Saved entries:
###
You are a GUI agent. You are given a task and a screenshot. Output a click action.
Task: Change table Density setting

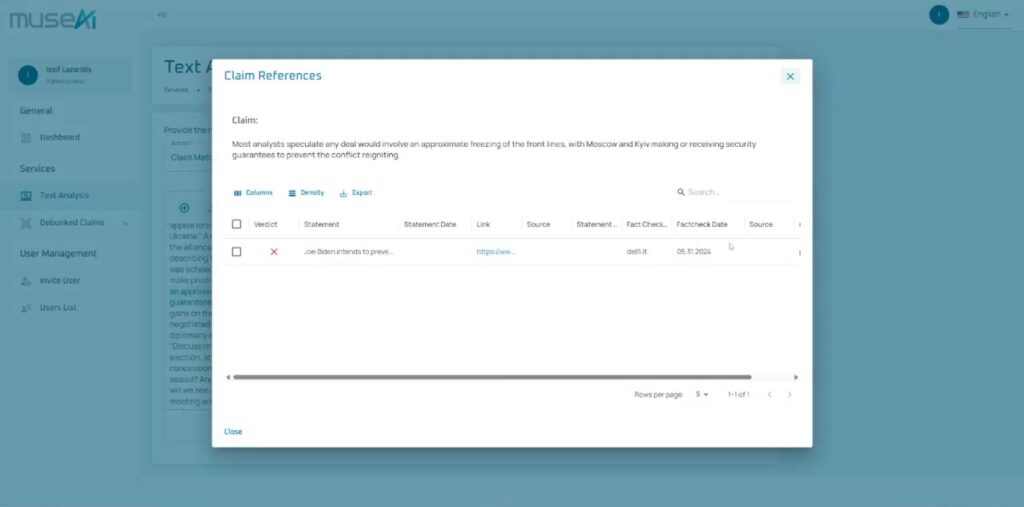(306, 193)
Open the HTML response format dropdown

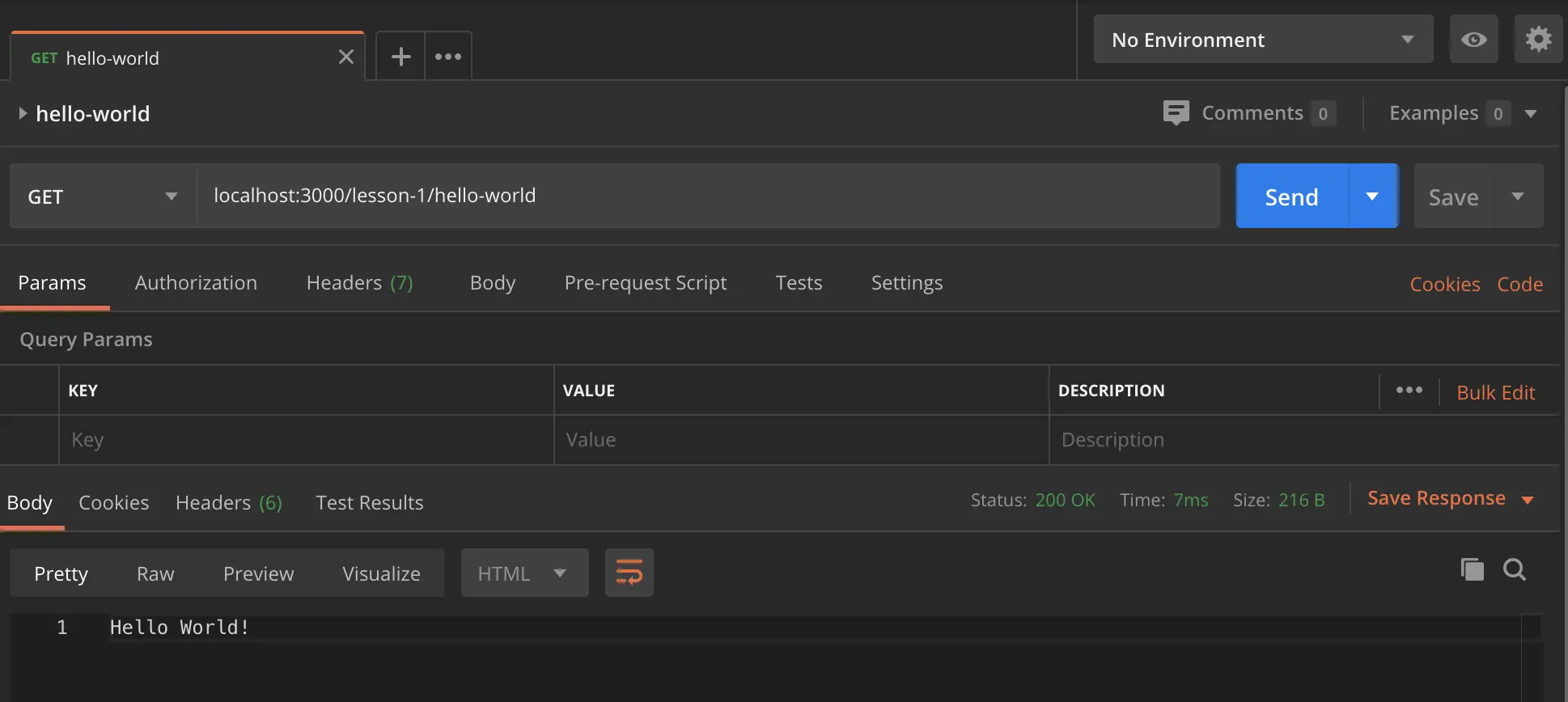tap(523, 573)
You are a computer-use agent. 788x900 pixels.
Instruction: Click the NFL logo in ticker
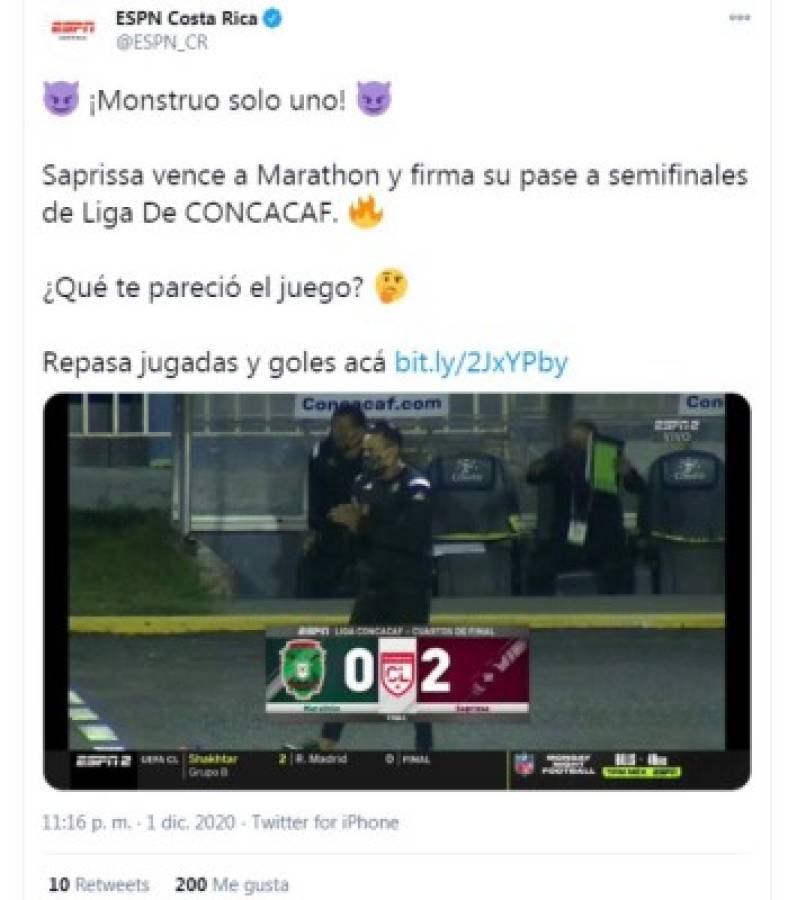tap(525, 763)
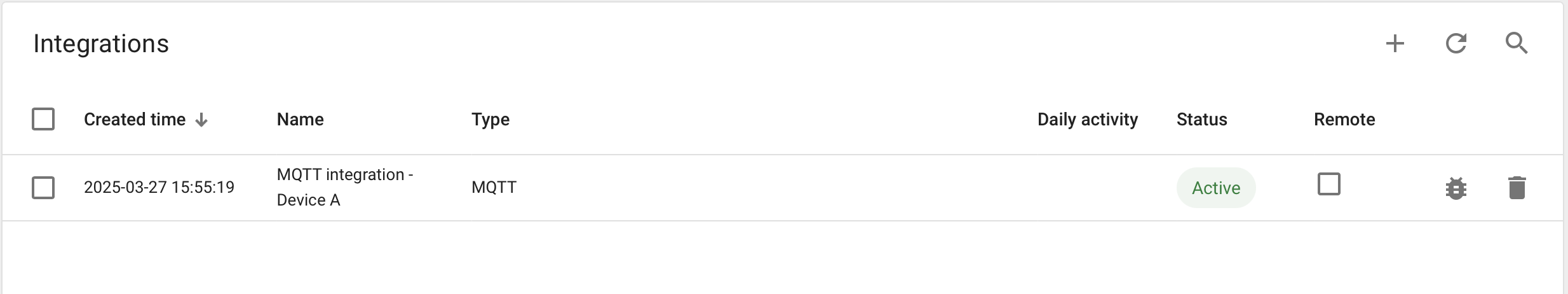The image size is (1568, 294).
Task: Select the MQTT integration row checkbox
Action: pyautogui.click(x=43, y=188)
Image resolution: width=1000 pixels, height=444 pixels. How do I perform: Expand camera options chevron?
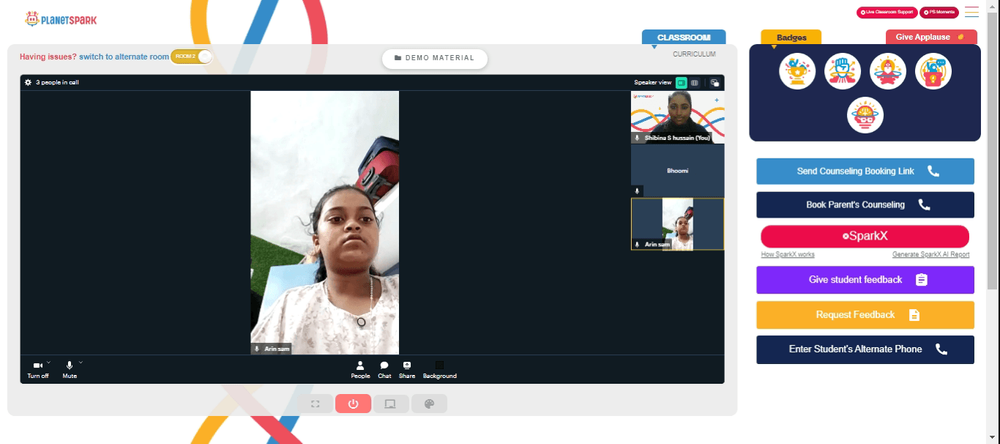coord(48,362)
###
- EXERCISE OBJECTIVE: For every line above, produce an exact transcription that omits the images.

- PROBLEM SOLUTION:
You are a GUI agent. You are given a task and a screenshot. Output a click action.
Task: Change table Density setting

(306, 193)
Open the HTML response format dropdown

tap(523, 573)
You are a computer-use agent. 788x900 pixels.
Instruction: Click the NFL logo in ticker
tap(525, 763)
The image size is (1568, 294).
Task: Select the MQTT integration row checkbox
Action: pyautogui.click(x=43, y=188)
Image resolution: width=1000 pixels, height=444 pixels. How do I perform: Expand camera options chevron?
coord(48,362)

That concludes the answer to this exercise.